Exercise prompt: Start to finish, return the listing below exactly, pictures excluded.

Material for this task:
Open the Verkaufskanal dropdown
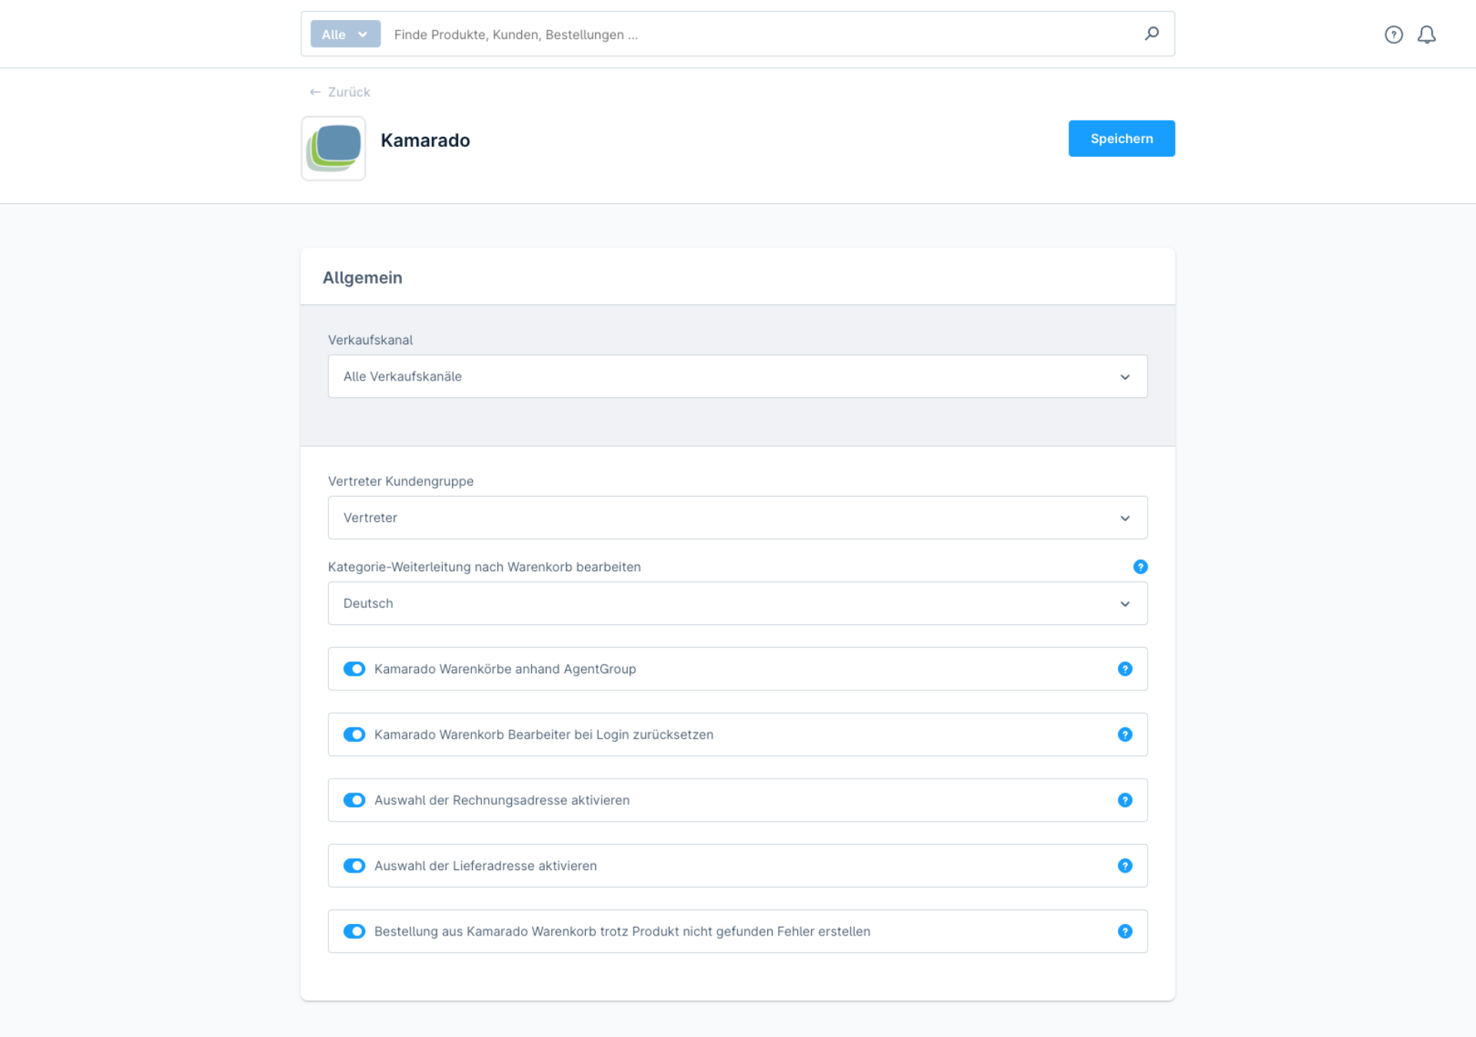point(737,376)
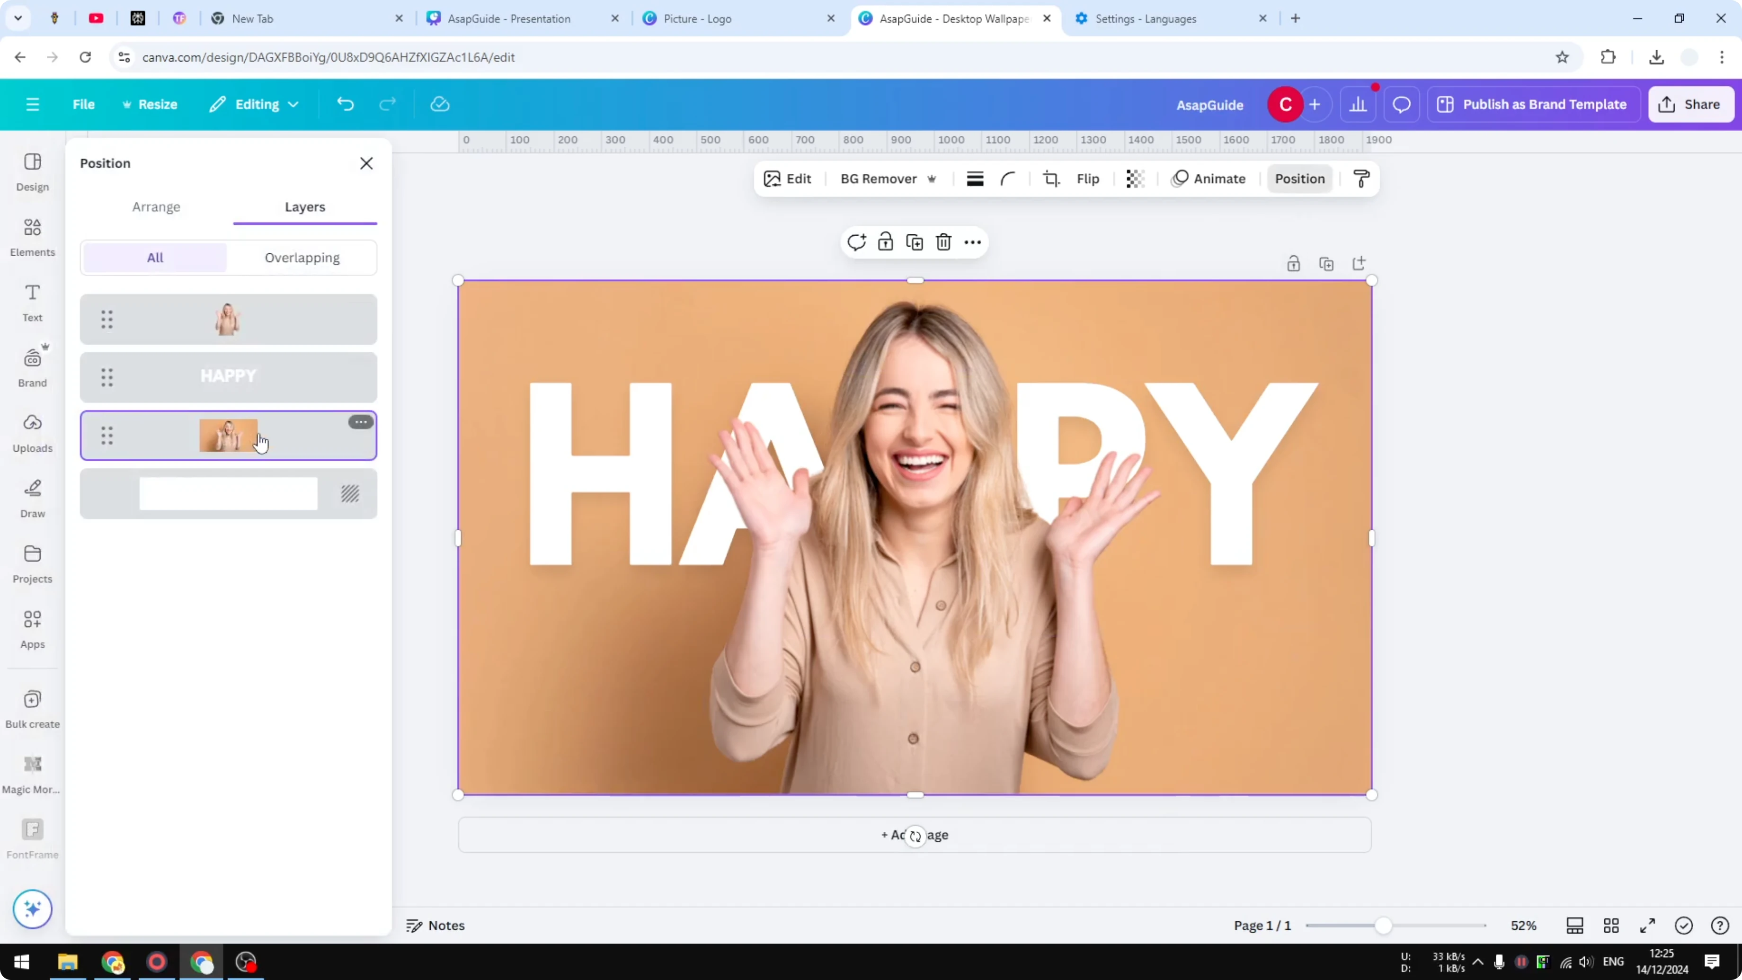The height and width of the screenshot is (980, 1742).
Task: Duplicate selection with the copy icon
Action: click(914, 241)
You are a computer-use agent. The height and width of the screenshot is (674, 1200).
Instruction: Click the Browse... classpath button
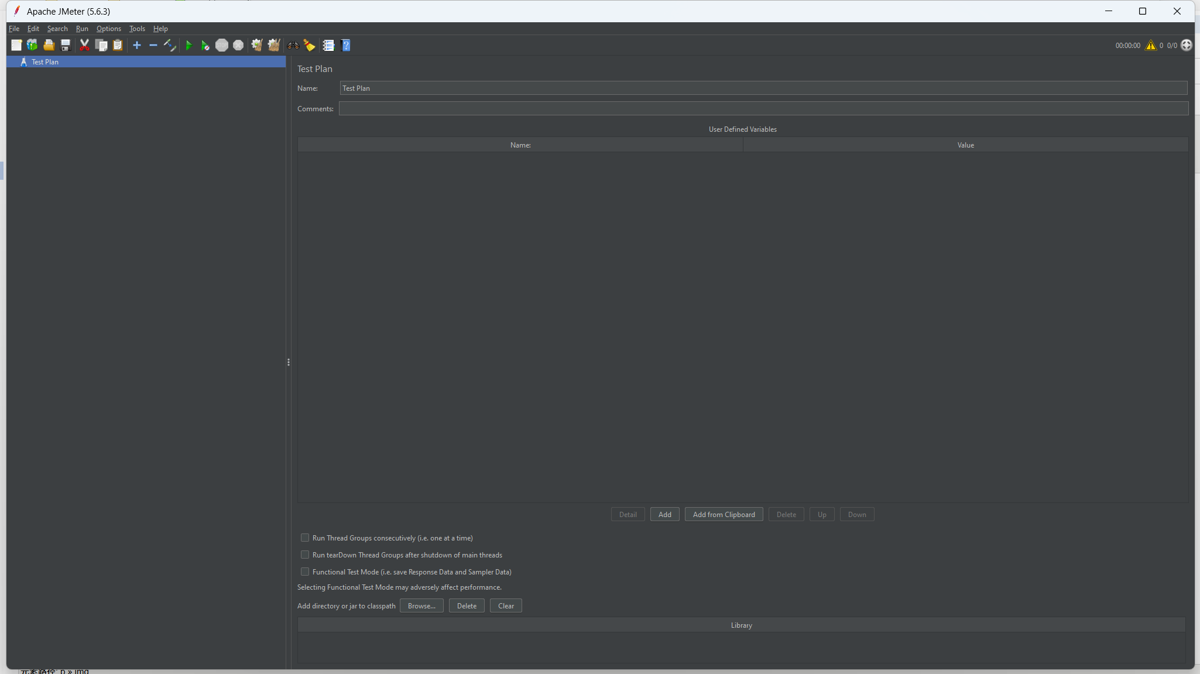click(421, 605)
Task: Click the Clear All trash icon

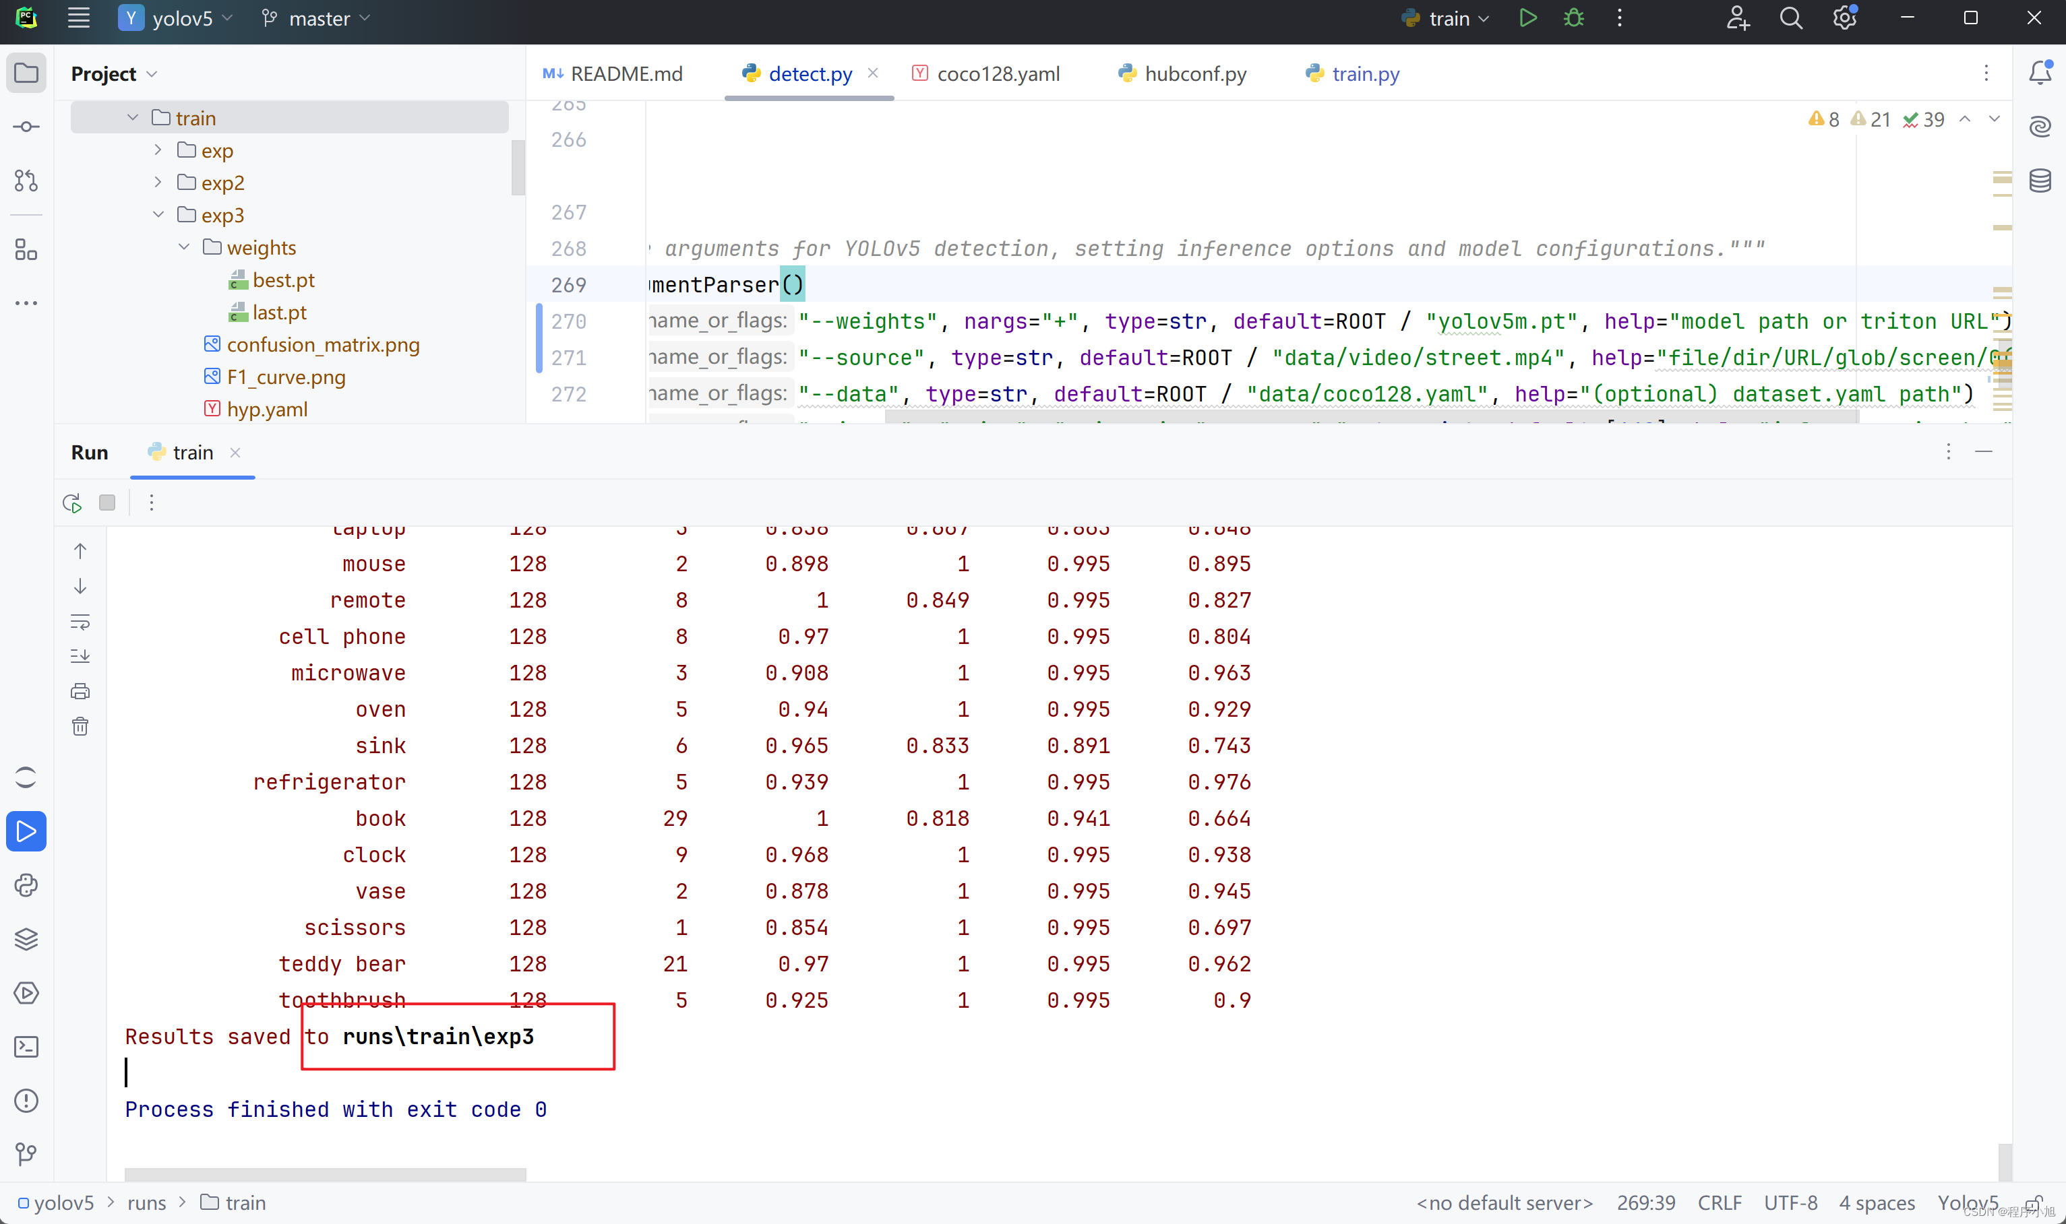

Output of the task:
Open the Verkaufskanal dropdown
point(737,376)
The height and width of the screenshot is (980, 1742).
Task: Duplicate selection with the copy icon
Action: click(914, 241)
You are a computer-use agent. The height and width of the screenshot is (674, 1200).
Instruction: Click the Browse... classpath button
click(421, 605)
Task: Click the Clear All trash icon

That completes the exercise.